___ Records for processing ___

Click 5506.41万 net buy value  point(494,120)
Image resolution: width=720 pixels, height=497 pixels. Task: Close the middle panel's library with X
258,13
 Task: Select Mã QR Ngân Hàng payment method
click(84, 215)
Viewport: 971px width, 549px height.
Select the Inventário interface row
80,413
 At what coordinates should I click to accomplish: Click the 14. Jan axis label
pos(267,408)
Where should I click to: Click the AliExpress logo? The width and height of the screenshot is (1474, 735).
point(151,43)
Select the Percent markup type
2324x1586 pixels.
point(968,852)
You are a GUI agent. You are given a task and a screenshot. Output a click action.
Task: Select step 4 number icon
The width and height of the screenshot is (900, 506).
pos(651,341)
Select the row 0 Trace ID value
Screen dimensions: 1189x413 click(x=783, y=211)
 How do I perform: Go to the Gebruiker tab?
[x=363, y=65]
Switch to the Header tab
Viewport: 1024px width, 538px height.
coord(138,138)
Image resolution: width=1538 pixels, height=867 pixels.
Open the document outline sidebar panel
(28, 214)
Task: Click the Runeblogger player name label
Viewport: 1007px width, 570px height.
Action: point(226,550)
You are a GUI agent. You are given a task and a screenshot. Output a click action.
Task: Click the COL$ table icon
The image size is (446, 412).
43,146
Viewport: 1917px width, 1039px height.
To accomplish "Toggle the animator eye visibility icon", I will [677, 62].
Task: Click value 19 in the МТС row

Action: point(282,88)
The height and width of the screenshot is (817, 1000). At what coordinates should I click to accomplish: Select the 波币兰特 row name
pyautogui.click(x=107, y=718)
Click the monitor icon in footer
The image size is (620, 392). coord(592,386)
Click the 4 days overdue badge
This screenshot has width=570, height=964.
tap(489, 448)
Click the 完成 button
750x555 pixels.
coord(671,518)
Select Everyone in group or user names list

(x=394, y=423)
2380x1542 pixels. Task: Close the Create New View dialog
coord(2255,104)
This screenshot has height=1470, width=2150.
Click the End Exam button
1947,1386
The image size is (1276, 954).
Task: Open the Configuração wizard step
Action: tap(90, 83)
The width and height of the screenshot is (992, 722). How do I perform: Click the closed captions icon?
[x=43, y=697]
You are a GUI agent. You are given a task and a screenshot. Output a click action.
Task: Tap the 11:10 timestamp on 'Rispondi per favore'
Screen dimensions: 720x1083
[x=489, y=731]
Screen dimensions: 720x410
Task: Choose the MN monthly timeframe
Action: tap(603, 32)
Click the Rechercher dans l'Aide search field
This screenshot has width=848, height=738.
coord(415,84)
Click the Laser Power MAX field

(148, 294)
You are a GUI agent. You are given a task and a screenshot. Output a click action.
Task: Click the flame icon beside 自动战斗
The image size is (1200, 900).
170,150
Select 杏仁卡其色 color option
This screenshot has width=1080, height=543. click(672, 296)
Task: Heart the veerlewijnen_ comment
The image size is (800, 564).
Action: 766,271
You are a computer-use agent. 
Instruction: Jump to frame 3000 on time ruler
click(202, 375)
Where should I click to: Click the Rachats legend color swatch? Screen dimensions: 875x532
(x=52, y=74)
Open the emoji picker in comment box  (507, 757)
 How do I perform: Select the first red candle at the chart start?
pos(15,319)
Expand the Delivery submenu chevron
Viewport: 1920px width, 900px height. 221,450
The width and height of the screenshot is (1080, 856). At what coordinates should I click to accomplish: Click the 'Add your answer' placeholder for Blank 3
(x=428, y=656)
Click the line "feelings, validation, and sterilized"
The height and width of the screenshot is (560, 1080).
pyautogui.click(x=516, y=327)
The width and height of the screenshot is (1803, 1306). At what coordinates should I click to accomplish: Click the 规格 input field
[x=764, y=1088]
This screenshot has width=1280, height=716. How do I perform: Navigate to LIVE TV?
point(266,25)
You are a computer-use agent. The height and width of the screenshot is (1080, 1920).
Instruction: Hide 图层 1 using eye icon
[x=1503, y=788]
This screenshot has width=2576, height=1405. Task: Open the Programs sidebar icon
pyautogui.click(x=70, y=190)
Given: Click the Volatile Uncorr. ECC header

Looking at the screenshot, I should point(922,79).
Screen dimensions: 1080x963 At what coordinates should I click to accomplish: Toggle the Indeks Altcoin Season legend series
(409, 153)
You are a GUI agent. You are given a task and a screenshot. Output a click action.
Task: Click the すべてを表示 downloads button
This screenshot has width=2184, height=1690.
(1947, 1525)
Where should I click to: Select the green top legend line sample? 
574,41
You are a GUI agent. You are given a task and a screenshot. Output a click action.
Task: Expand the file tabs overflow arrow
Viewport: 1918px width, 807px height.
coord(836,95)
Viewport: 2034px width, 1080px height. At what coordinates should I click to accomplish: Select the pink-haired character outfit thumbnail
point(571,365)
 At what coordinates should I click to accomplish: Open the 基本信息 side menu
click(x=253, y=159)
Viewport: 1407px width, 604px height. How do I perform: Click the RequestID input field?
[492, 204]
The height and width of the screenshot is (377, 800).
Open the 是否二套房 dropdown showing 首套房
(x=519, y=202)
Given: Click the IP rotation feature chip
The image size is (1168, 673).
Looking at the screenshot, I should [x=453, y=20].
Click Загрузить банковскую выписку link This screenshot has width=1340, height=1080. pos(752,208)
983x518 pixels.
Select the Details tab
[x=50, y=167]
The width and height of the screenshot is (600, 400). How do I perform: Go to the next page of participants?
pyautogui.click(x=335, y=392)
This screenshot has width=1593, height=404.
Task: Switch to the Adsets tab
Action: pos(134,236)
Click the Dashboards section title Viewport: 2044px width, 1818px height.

___

(Task to complete): Transcribe the listing lines from the line containing "983x518 pixels." through the end of the listing, reproducing them exactly.

(Output of the exercise):
983x518 pixels.
Select the Details tab
[x=50, y=167]
The width and height of the screenshot is (600, 400). How do I perform: Go to the next page of participants?
pyautogui.click(x=335, y=392)
This screenshot has width=1593, height=404.
Task: Switch to the Adsets tab
Action: pos(134,236)
Click the Dashboards section title Viewport: 2044px width, 1818px height.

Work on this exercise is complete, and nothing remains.